“事已至此,妹妹不妨想开些。”周玉洁低声安慰着拥被啜泣的雪里梅。
谭淑贞看到炕上衾褥沾染的处子落红,轻声一叹,柔声道:“玉姐儿说得不错,雪丫头身子才刚受创,莫要再哭坏了身子。
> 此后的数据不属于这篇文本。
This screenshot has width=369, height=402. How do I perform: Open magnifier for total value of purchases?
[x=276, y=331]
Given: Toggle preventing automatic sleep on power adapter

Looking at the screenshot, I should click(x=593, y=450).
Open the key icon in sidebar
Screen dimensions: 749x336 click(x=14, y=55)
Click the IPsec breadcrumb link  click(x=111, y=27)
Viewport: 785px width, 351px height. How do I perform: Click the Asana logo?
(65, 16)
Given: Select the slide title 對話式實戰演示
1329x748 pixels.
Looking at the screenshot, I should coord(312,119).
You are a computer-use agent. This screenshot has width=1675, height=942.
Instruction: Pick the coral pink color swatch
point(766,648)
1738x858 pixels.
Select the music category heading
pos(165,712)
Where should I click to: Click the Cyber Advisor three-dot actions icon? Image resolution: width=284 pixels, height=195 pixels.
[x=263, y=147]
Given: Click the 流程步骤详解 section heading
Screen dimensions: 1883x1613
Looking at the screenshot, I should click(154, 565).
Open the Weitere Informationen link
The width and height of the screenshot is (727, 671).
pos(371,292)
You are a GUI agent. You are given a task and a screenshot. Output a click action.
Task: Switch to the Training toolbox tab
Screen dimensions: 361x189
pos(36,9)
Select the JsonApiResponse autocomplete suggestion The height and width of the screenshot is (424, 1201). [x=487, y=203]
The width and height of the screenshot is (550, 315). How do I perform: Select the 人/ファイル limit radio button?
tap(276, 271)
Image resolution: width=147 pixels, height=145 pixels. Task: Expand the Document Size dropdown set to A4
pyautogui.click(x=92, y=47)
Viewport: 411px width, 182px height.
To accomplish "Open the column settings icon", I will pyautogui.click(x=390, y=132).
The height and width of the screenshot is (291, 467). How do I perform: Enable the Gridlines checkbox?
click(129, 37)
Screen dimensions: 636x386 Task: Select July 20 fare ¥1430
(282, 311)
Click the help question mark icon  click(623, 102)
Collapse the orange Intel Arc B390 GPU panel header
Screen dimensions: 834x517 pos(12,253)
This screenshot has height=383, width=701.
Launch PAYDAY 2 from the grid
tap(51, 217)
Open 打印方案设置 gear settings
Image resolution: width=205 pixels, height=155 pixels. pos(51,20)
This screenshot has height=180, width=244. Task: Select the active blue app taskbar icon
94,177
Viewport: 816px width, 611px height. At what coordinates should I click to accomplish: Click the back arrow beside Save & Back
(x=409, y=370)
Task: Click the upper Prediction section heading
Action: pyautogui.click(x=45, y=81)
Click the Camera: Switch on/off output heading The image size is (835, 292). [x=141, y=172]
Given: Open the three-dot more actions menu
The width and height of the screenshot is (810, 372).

”
一旁的慕容白嗤的一声轻笑,无谓道:“有幸与太师叔燕好,是她天大的福气,哭哭啼啼的好似受了多大委屈,做给谁看呢!”
一来丁府后宅女眷众多,要广洒雨露,二则丁寿回京后琐事太多,常没那个心情,小慕容自打来了京城,可没了沿途中夜夜春宵的待遇,她心中早有不满,却不敢对丁寿抱怨,不想雪里梅这婢子得了便宜还卖乖,慕容白又妒又恨,不禁冷嘲热讽呷起了飞醋。
雪里梅哭得梨花带雨,闻听更是羞愤,恨声道:“哪个要这福分!分明是他见色起意,趁人之危,毁了人女儿家清白……”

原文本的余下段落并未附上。